Extracted data ::
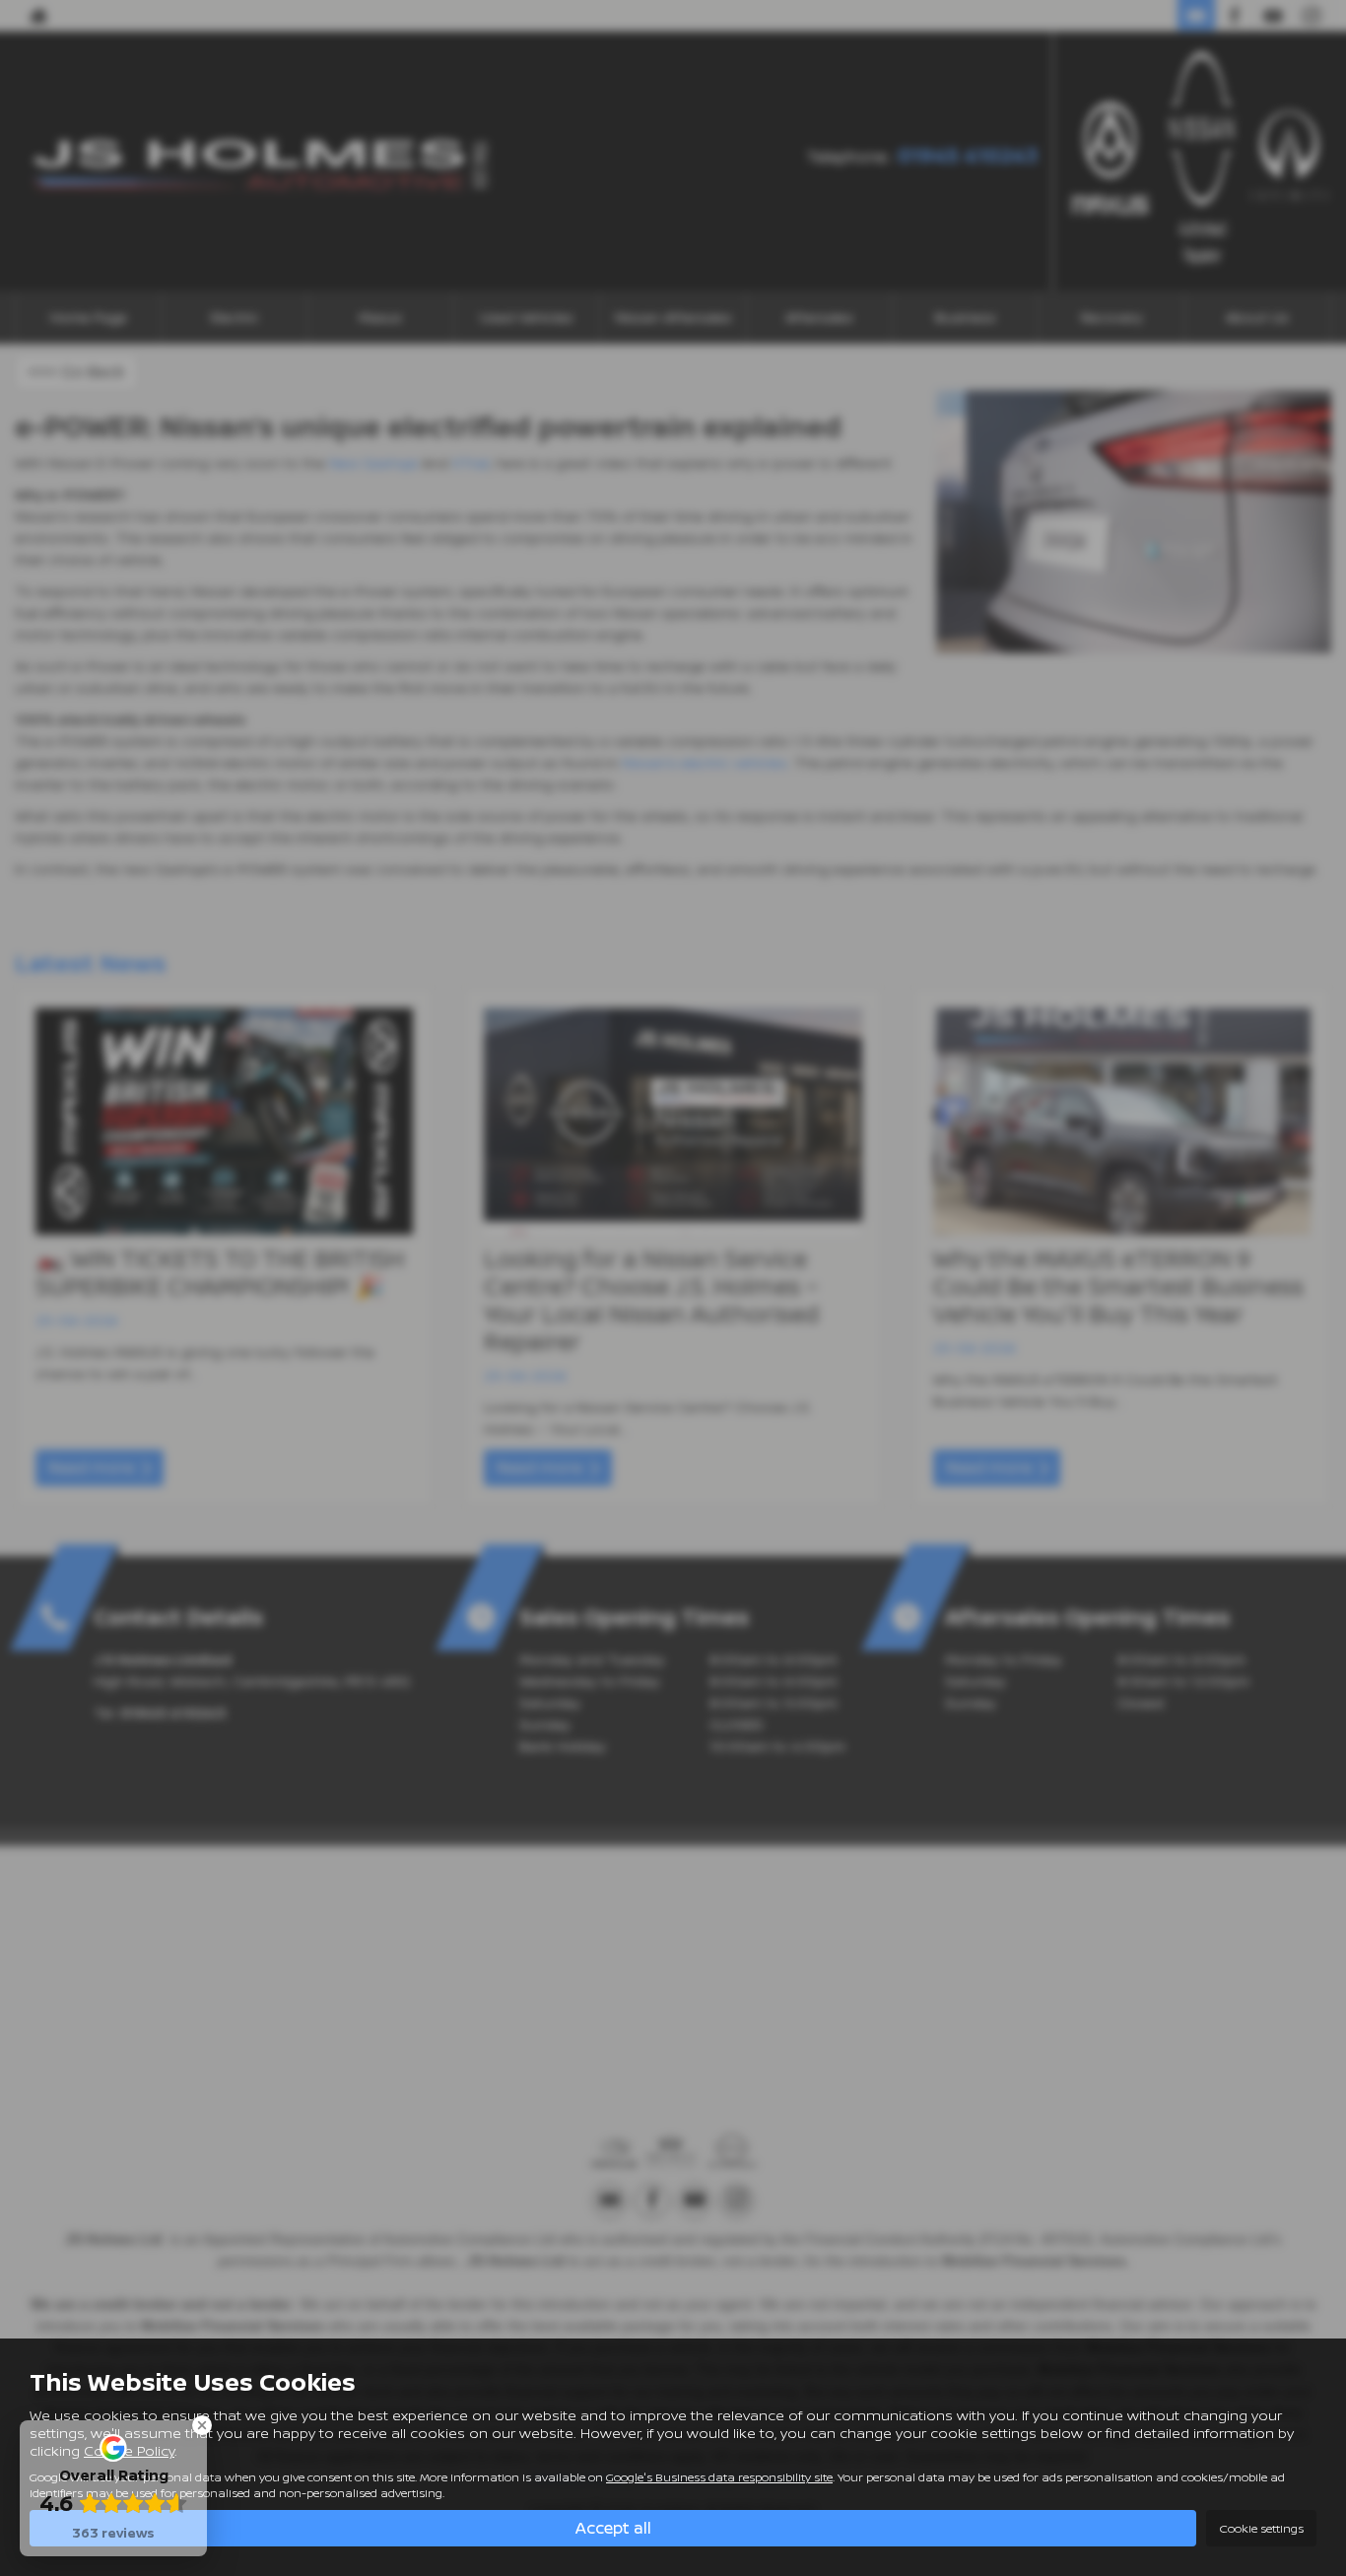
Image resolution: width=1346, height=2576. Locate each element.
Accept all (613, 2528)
---
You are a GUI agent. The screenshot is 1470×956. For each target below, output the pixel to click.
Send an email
* * *
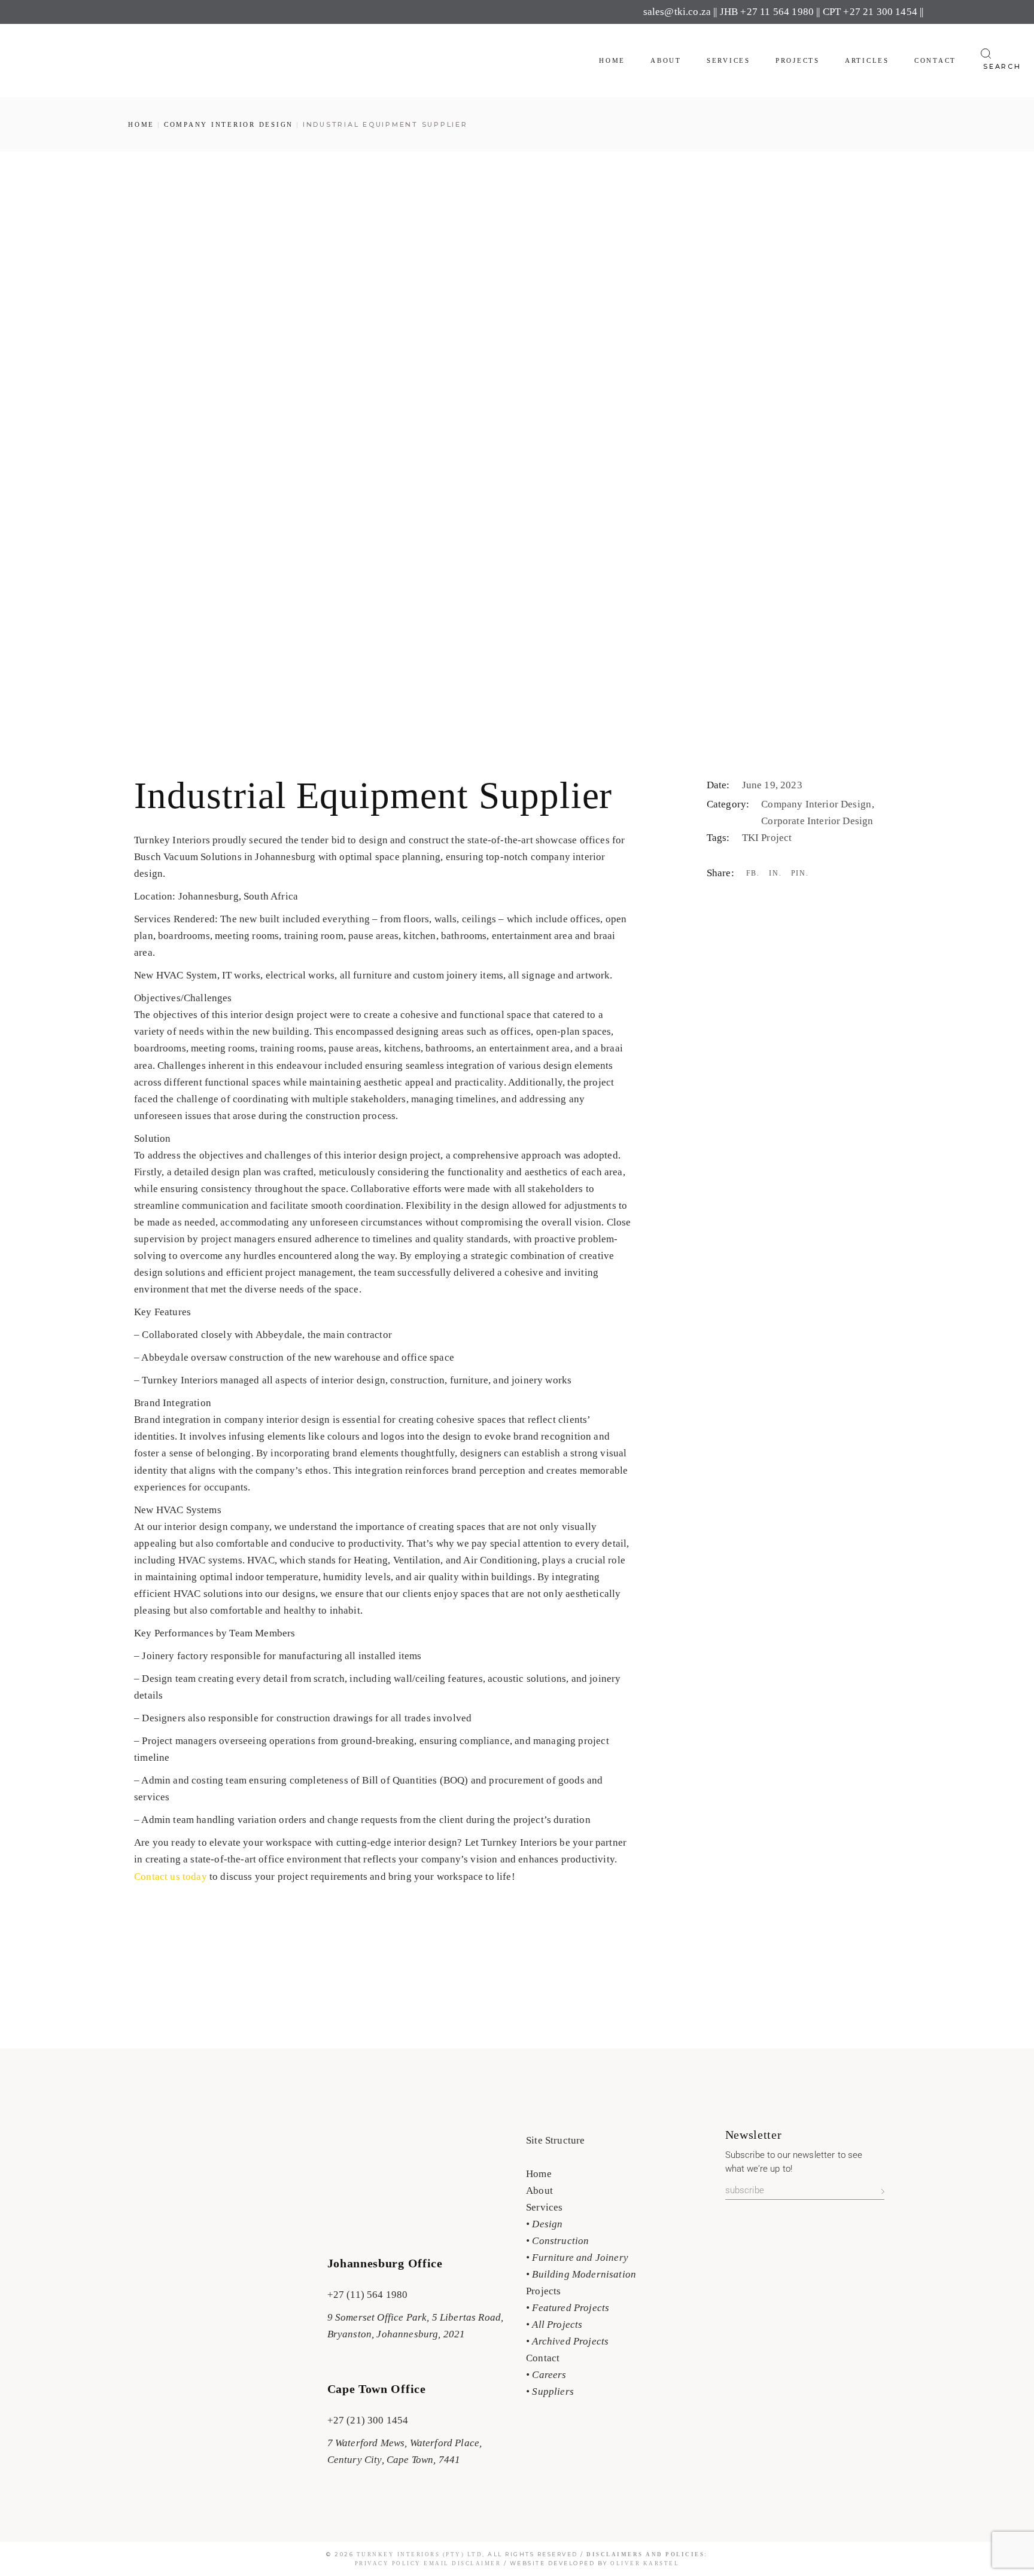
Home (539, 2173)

Work instruction ::
Give back, exactly as written, the stretch from the line with "Image resolution: width=1346, height=2576." through the line with "Accept all (613, 2528)", and no other lines from the records above.

Written answer ::
Image resolution: width=1346, height=2576. Locate each element.
Accept all (613, 2528)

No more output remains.